Heut mal ein bisschen Geschichte und Kultur, aber vor allem ein langer Tag im Bus. Meine Mitreisenden gehen mir zunehmend auf die Nerven, und obwohl wir noch gar nicht so lange unterwegs sind, nervt mich das ständige Ein- und Auspacken. Aber ein Highlight hatte ich heute immerhin – das Pärchen, das neben mir im Bus sitzt, nur auf der anderen Seite des Gangs, ist auch dem BVB zugetan. War ja klar, dass ausgerechnet die dann neben mir sitzen. ;-)

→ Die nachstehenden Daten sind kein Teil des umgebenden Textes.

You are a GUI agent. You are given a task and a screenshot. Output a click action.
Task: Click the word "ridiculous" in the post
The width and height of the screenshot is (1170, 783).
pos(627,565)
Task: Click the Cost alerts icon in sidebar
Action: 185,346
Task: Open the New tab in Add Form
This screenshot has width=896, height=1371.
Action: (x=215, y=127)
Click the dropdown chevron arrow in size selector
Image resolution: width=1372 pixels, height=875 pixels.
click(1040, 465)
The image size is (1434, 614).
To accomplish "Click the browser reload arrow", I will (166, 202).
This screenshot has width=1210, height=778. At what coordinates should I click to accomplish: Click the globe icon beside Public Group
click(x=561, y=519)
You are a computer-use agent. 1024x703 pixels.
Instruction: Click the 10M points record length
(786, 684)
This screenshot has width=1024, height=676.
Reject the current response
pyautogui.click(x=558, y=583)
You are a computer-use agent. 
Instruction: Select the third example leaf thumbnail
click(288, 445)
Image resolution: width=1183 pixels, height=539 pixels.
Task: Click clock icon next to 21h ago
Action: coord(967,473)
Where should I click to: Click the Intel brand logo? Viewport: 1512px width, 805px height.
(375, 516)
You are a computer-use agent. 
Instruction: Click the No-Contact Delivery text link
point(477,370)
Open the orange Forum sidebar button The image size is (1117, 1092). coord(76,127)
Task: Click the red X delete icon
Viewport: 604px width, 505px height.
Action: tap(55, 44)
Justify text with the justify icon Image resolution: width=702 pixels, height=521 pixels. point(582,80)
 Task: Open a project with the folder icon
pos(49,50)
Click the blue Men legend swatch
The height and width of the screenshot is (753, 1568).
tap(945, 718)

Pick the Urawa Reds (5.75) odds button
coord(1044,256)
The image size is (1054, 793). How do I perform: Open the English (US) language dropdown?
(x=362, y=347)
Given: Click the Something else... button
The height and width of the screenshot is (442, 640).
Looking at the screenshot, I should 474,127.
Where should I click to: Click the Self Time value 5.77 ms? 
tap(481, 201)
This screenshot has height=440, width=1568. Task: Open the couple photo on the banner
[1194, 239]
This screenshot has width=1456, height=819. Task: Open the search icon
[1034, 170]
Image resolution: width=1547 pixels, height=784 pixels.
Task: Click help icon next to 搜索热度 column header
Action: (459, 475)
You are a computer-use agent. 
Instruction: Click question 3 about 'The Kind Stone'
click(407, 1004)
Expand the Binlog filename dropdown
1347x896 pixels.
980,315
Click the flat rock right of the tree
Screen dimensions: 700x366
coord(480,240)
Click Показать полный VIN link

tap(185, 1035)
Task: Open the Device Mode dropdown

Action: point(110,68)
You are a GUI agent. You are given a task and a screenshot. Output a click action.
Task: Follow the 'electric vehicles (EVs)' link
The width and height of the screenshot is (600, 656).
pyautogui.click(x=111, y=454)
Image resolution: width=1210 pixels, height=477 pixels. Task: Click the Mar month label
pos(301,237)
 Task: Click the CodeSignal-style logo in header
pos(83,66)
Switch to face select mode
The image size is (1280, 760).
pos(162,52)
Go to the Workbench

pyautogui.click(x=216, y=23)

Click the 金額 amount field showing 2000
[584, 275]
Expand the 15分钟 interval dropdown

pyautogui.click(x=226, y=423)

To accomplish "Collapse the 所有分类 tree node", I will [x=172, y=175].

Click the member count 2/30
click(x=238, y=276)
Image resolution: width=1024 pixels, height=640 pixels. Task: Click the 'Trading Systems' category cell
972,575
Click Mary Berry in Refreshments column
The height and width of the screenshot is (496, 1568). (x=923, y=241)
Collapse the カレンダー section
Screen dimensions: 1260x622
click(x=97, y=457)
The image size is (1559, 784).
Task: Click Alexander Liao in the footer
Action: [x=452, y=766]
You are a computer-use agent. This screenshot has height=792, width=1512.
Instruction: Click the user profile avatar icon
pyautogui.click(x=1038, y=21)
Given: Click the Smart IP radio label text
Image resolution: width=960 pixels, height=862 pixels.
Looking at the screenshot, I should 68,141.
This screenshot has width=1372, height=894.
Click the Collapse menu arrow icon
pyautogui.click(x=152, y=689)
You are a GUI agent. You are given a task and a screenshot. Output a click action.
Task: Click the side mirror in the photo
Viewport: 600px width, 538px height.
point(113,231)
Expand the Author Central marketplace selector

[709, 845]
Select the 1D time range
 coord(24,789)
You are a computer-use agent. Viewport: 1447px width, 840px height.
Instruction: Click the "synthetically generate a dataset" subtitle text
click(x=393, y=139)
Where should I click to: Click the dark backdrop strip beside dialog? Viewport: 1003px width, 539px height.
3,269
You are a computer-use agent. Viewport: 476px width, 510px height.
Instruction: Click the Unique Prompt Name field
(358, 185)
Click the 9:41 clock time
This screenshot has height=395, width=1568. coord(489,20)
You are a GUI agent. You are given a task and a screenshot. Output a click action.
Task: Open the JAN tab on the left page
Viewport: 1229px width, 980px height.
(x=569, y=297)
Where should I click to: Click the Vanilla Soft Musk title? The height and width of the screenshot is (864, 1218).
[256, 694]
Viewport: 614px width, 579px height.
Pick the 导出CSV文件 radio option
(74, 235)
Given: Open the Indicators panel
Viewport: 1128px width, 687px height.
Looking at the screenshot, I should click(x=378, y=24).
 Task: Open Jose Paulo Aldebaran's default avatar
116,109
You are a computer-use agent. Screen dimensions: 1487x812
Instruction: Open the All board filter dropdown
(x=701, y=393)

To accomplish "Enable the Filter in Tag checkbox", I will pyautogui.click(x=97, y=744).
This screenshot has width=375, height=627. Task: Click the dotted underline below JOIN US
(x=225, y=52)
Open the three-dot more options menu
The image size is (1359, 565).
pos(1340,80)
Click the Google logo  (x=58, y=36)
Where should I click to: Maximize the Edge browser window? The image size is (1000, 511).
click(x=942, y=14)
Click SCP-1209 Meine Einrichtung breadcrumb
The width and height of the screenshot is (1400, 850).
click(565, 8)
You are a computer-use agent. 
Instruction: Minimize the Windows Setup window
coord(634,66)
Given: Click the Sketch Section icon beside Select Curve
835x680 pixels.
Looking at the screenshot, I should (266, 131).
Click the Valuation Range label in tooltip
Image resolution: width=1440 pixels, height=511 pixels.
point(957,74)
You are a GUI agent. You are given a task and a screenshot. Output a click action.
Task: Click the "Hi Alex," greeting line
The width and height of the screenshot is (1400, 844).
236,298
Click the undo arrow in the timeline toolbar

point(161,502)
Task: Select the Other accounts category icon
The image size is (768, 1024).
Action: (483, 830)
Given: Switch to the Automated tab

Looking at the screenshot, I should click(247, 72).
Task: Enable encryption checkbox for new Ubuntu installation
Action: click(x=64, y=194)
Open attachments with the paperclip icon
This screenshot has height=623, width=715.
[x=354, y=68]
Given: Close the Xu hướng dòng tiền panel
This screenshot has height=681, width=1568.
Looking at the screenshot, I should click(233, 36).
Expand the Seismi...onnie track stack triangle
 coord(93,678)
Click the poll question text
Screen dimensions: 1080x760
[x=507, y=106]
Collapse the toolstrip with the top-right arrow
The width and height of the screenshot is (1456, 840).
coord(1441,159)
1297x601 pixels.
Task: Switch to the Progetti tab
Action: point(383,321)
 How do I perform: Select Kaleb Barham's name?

Bei den anderen in der Gruppe frage ich mich immer häufiger, wie man nur so planlos unterwegs sein kann. Schatzi und Mausi hinter mir sind sicher ein Extrembeispiel, aber er liest die ganze Zeit im Bus, hört nicht zu, wenn der Guide was erklärt, schaut nicht einmal aus dem Fenster, sie dagegen unterrichtet uns alle ohne Unterlass davon, was sie getan hat, zu tun gedenkt, wie es ihr geht. Zwischendurch streiten sie sich mit mir (!) über Englischvokabeln, was mir den Spitznamen „Unsere Lehrerin da vorne“ einbringt. Vielleicht setze ich mich doch noch auf die Rückbank.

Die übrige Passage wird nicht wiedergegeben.